[Description of the task] Look through the listing below and report the lines that have the word "named" in them.

[Given records]
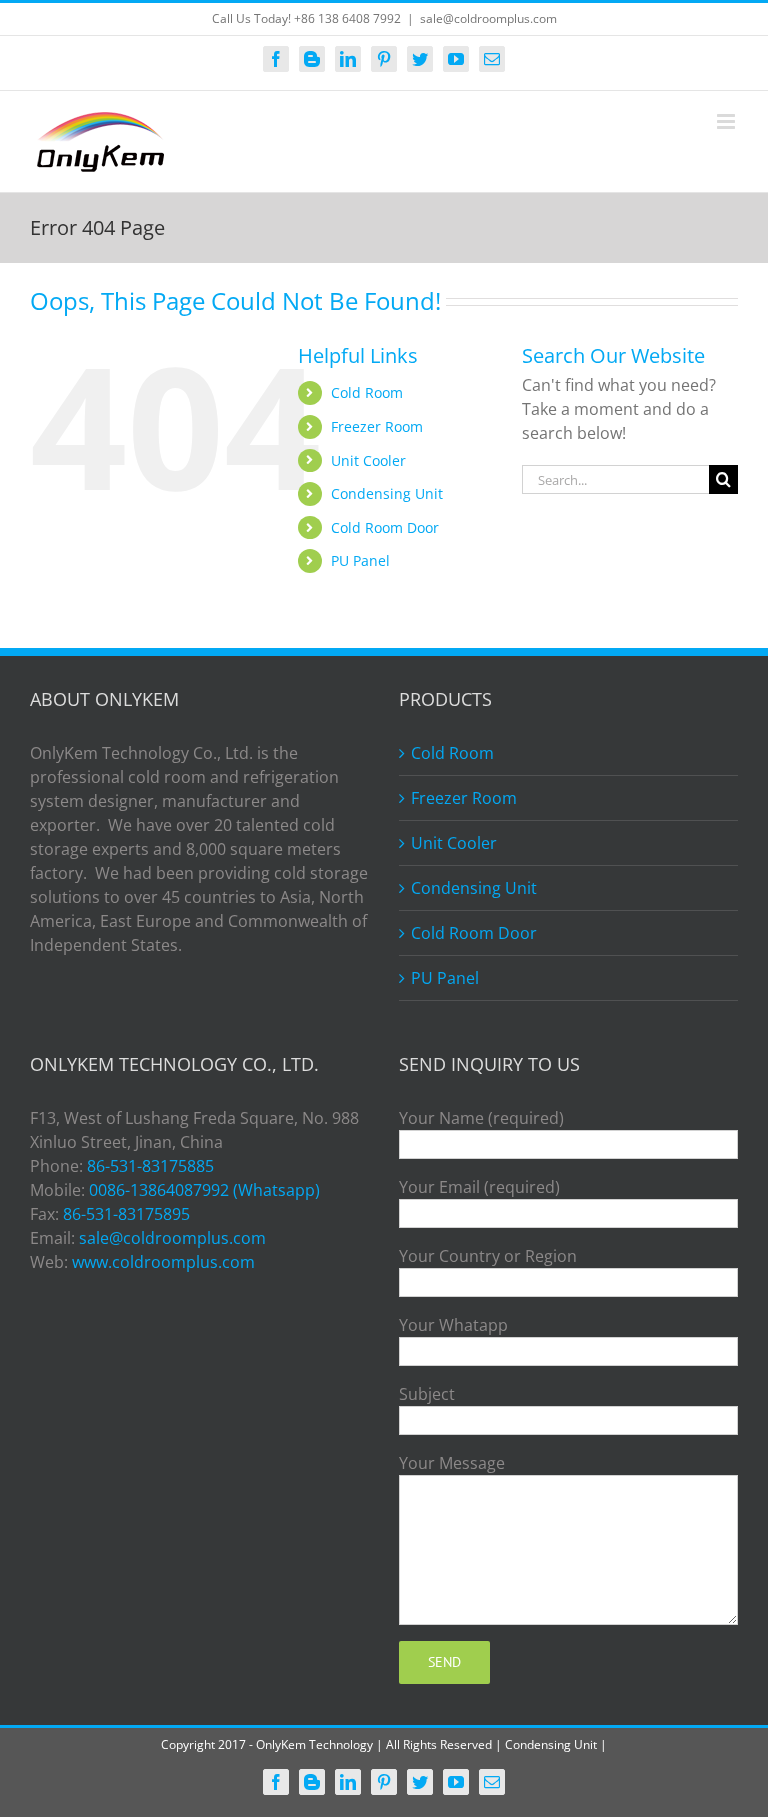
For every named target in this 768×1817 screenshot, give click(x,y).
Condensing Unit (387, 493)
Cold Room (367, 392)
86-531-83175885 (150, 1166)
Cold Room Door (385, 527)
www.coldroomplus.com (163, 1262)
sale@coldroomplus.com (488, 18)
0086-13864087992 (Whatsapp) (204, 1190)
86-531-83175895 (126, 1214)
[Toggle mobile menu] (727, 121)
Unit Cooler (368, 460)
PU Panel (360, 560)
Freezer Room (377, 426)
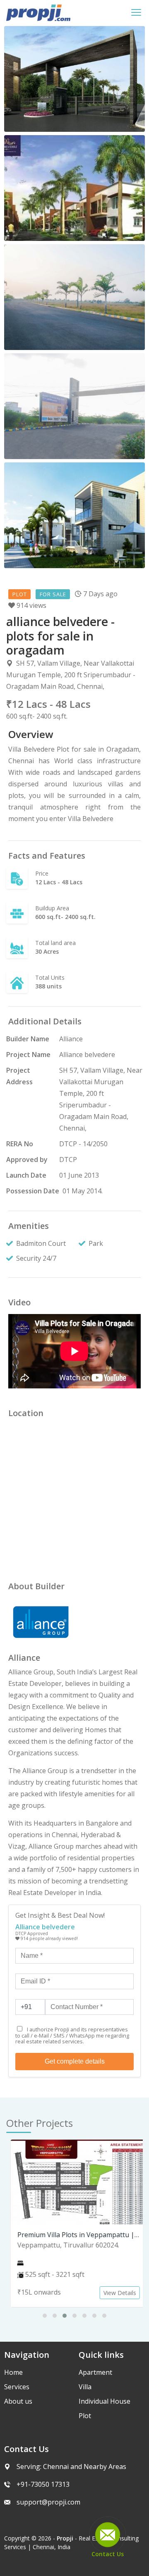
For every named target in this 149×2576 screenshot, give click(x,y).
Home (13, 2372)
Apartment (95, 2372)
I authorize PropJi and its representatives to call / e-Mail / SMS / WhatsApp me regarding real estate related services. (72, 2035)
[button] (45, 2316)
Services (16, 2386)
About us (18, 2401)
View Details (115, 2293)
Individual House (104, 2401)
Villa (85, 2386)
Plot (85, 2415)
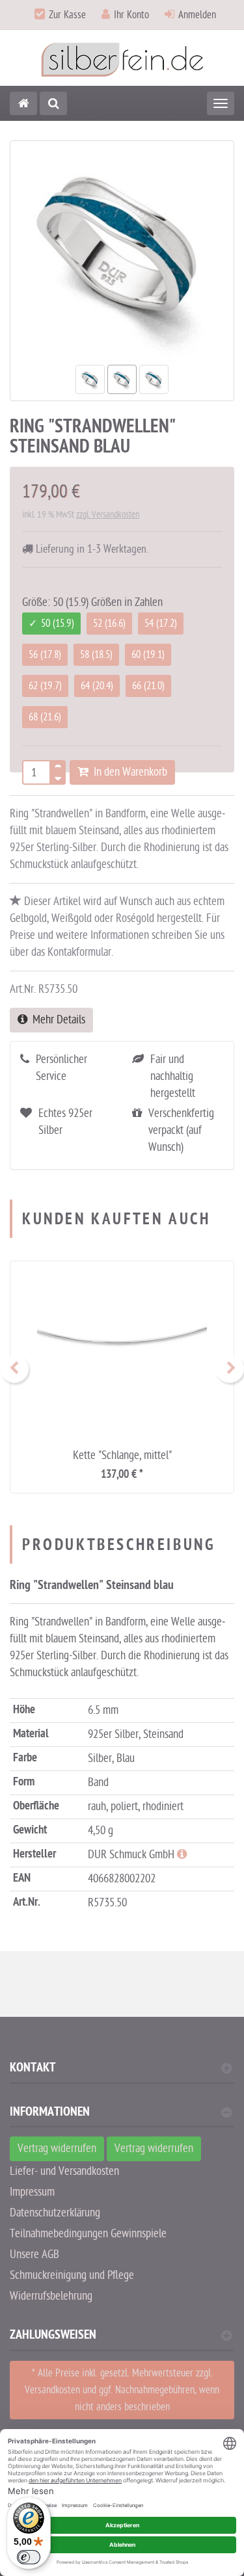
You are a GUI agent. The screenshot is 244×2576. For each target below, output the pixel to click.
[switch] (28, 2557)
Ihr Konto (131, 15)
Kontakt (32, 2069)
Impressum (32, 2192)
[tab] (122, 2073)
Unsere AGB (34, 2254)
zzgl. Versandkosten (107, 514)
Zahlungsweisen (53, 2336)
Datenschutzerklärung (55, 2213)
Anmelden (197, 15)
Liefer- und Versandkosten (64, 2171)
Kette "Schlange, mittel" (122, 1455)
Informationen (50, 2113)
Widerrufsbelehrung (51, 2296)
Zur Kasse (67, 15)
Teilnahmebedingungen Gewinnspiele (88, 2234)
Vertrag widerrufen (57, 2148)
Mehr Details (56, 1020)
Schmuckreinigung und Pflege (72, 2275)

[Task solution]
For every named target in this 768×1817 screenshot, give click(x,y).
For every named target in this 149×2576 screenshot, give click(x,y).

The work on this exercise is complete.